In the race to transport people in self-driving taxis, Alphabet’s subsidiary Waymo has emerged as the clear frontrunner.
On Tuesday the company announced that its customers were taking more than 100,000 paid rides weekly—double the number from just a few months ago in May. It’s a signal that Waymo is extending its lead over its robo-taxi competitors and that its ride-hailing business could become a meaningful revenue stream for Google’s parent company.
Waymo’s boost in ridership comes as it ramps up service this year—fully launching commercial rides in San Francisco and starting gradual service in Los Angeles all in the last few months. Waymo co-CEO Tekedra Mawakana, who leads the company alongside fellow co-CEO Dmitri Dolgov, said in March that it had started testing self-driving rides in Austin and plans to start full service in that market later this year.

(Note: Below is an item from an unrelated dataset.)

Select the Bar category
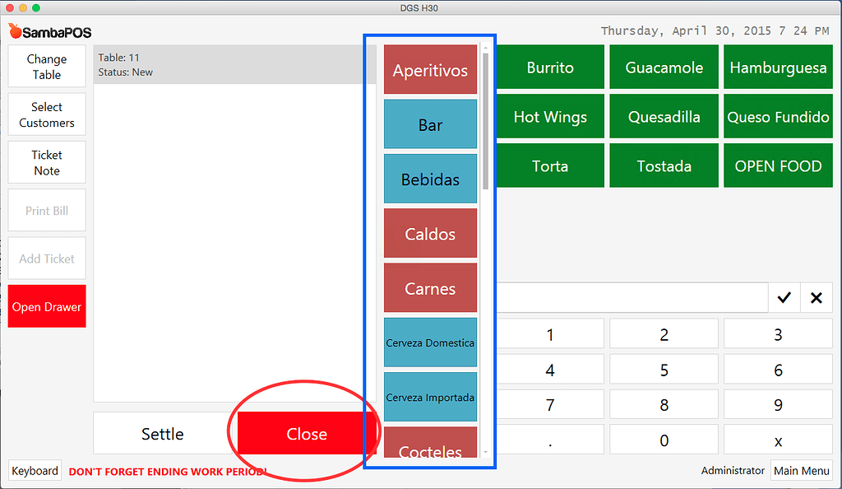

As Waymo has entered new cities, its competitors have fallen further behind. General Motors–owned Cruise, which had launched commercial service in San Francisco in 2022, pulled its fleet off the streets after its handling of an accident last fall. While Cruise resumed supervised autonomous driving in some markets in May, it's still using human safety drivers. Amazon-owned Zoox, another robotaxi competitor, has yet to launch passenger service, though employees are taking rides in Las Vegas and Foster City, Calif. China-based startup WeRide, which drove more than 40,000 miles in California last year, just received its California permit to test its vehicles with passengers last week.
Of course, Waymo, which just released new details about its upcoming sensor system for its vehicle yesterday, has had its own hiccups, too—most recently with locals in the Bay Area. Over the last week, neighbors of a Waymo parking lot complained that its cars were honking overnight.